Une cette opération menée avec brio (ce qui n'a pas vraiment été mon cas, mais j'ai tout compris pour la prochaine fois) il ne vous reste plus qu'à enlever les arête avec la pince adaptée (arrêtez de vous enquiquiner avec une pince à épiler et procurez vous une fois pour toutes une pince à désarêter). Puis, une fois le poisson bien lavé et essuyé, roulez les filets vers la tête, comme ci-dessous, la comparaison avec le bélier prend alors toute sa signification.
Vous pouvez cuire le poisson ainsi, directement au four avec un peu de beurre, ou dans une cocotte avec un fond à base de fumet de poisson, mais depuis cette rencontre avec ce petit insolent sur la grève, il n'était pas question que je démorde de mon idée de poisson farci à l'andouille dont je m'étais préventivement muni.
La farce est simple à réaliser : Vous coupez l'andouille (sans la peau) en petits dés. Vous faites de même avec des échalotes, de façon à obtenir un tiers de plus que la quantité d'andouille. Vous faites revenir les échalotes dans un peu de beurre pour les attendrir, puis vous ajoutez l'andouille, vous laissez cuire deux minutes à feu doux pour amalgamer les saveurs, puis feu éteint, vous ajoutez du persil plat ciselé et du poivre noir.

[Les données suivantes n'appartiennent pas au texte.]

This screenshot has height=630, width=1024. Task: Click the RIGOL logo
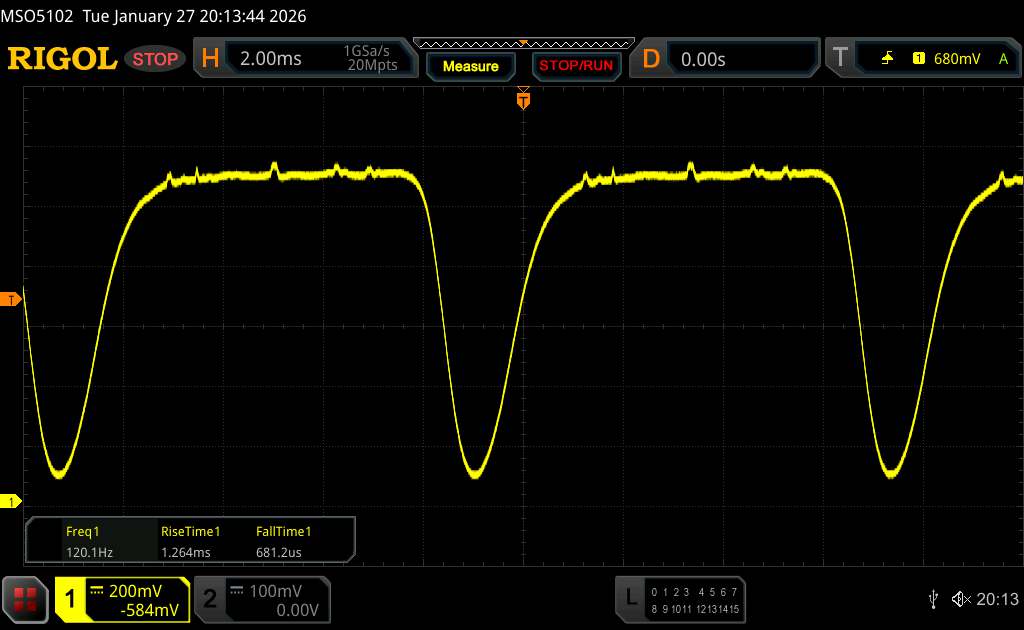(x=62, y=59)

Le jeu consiste alors avec une cuiller, à garnir les cornes du bélier de cette préparation une fois un peu refroidie.
Ceci réalisé, vous passez un peu de beurre fondu sur la chair nue du poisson, vous salez et vous placez dans un four préchauffé à 200°. C'est cuit lorsque les yeux du poisson ont blanchi, soit en moins de dix minutes. Comme prévu, j'ai servi ce poisson avec une bouillie d'avoine longtemps colorée au beurre, presque séchée, c'était une bonne association.
Mon commentaire 'est que la farce était bonne, mais qu'elle mériterait d'être améliorée, je ne sais pas comment, mais je trouverai. Je n'aurais pas publié cette recette si son intérêt ne résidait pas surtout dans cette technique de préparation du poisson, peu courante me semble-t-il, j'ai rapidement fouillé le net sans la trouver, sauf sur un énoncé de baccalauréat de métiers de bouche (de dentiste?). Pour le reste, pratiquement que du poisson et du bélier d'horoscope (pour lequel j'ai un profond mépris ainsi qu'une grande compassion pour ceux qui s'en préoccupent).
J''ai été très agréablement surpris par le résultat. La partie la plus mince du filet, ainsi protégée au centre du tortillon est cuite au même niveau que la partie plus épaisse . La chair est émolliente et parfumée par la peau, je recommencerai, avec ou sans andouille!